#### Listed records:

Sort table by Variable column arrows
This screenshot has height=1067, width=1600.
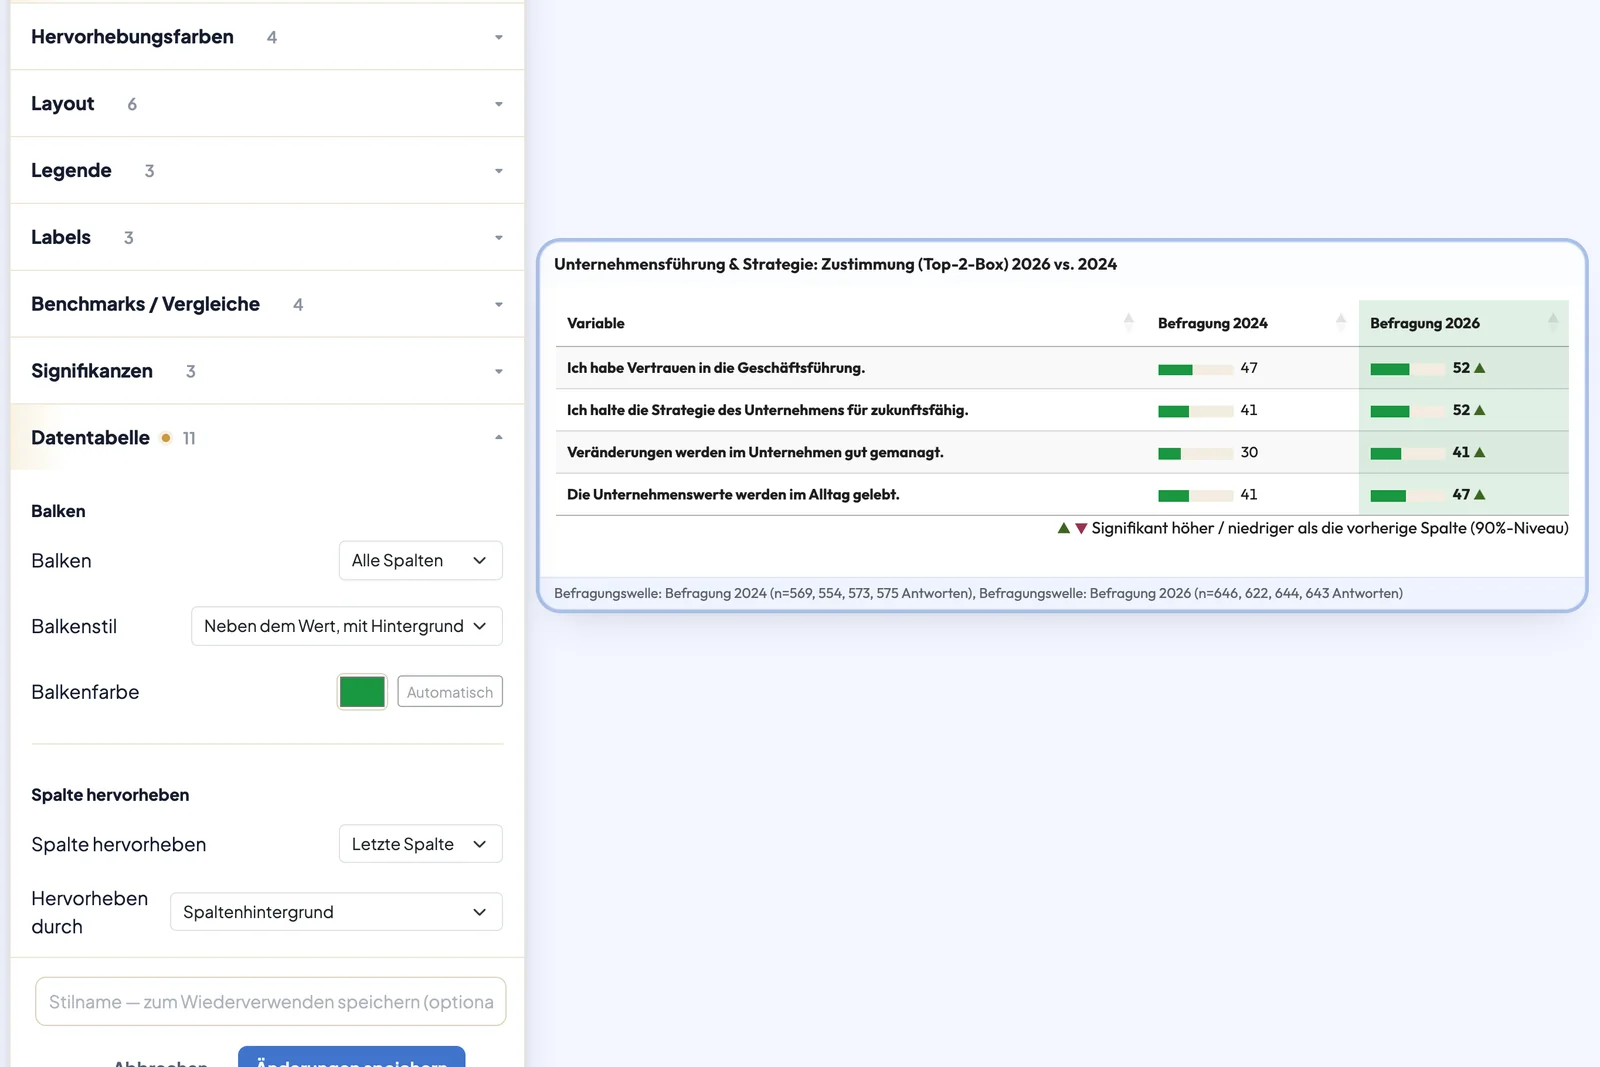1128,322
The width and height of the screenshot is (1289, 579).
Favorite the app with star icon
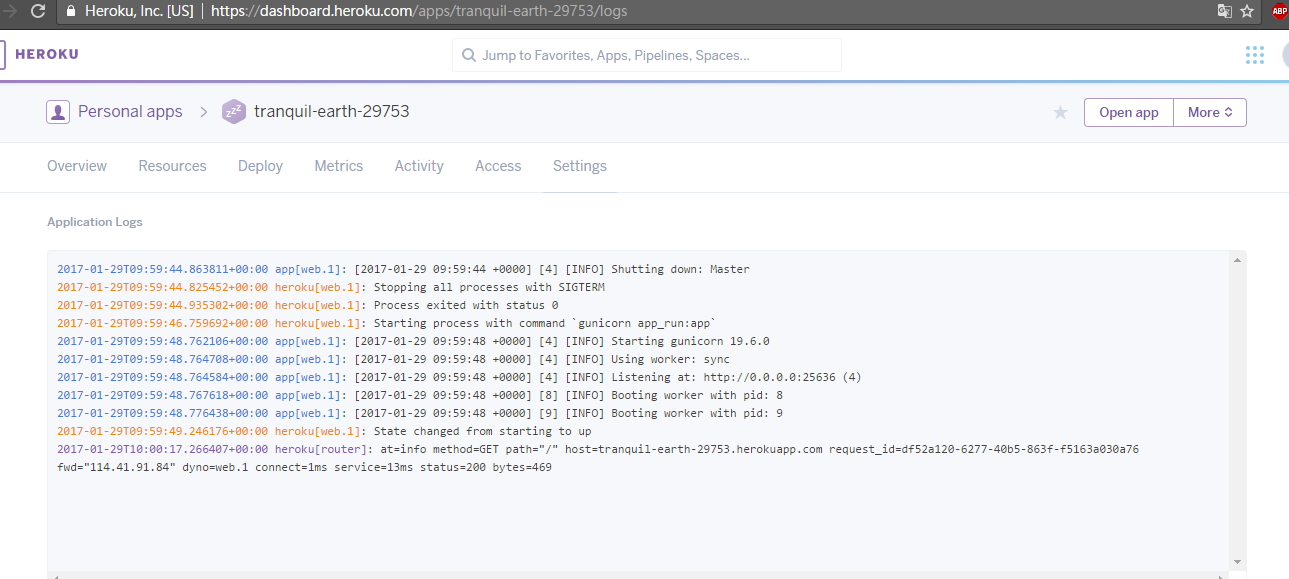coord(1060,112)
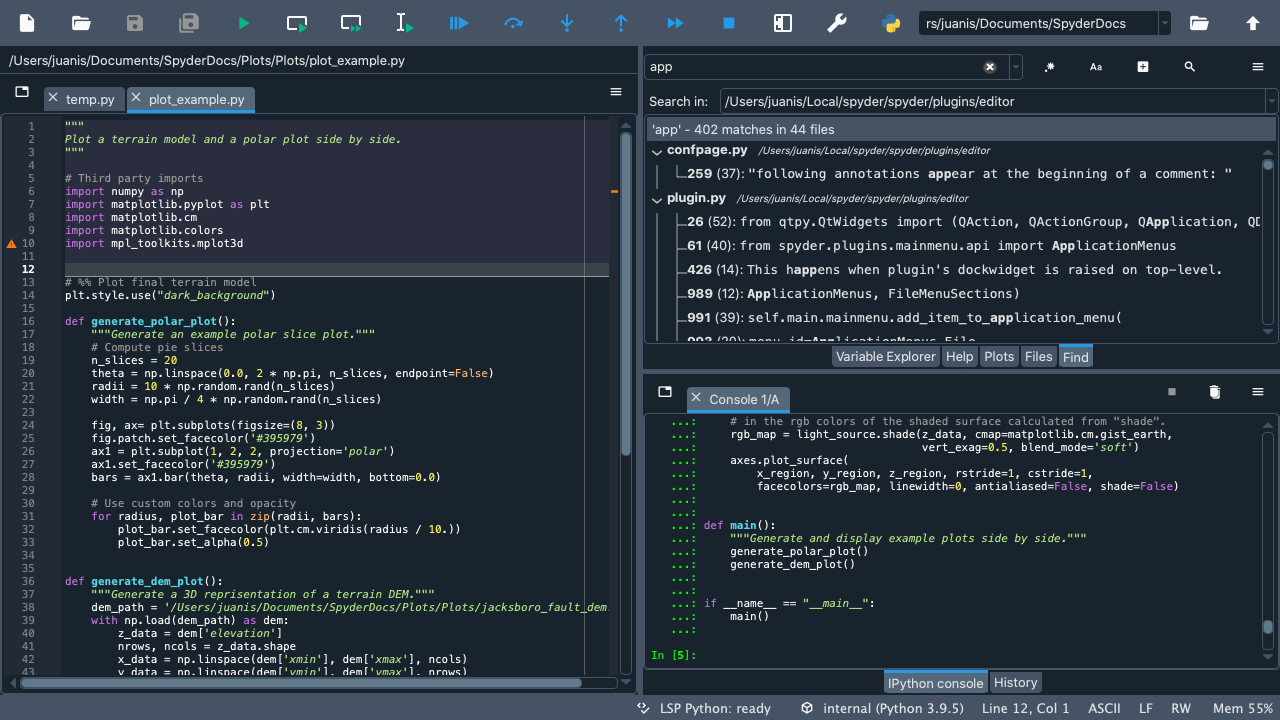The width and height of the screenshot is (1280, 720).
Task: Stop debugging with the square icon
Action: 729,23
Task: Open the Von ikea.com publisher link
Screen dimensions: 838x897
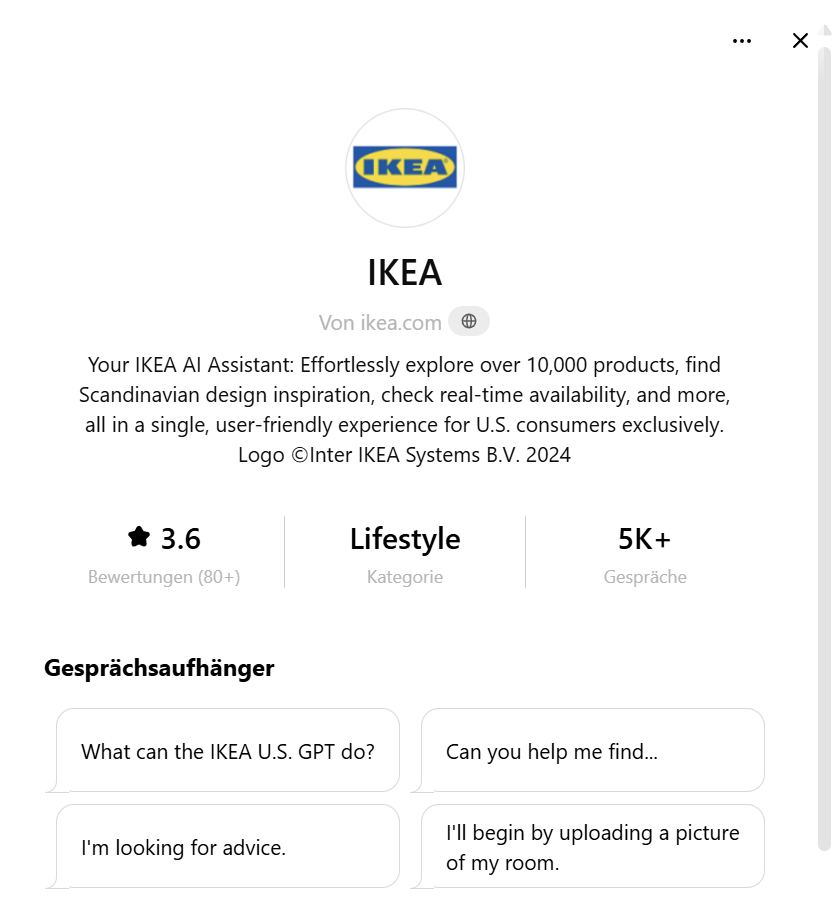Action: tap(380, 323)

#### About this exercise:
The entries must be written out again unchanged. Images are to be left out.

#### Result:
Sort table by Variable column arrows
This screenshot has height=1067, width=1600.
1128,322
The width and height of the screenshot is (1289, 579).
Favorite the app with star icon
coord(1060,112)
The width and height of the screenshot is (1280, 720).
Task: Stop debugging with the square icon
Action: 729,23
Task: Open the Von ikea.com publisher link
Screen dimensions: 838x897
Action: tap(380, 323)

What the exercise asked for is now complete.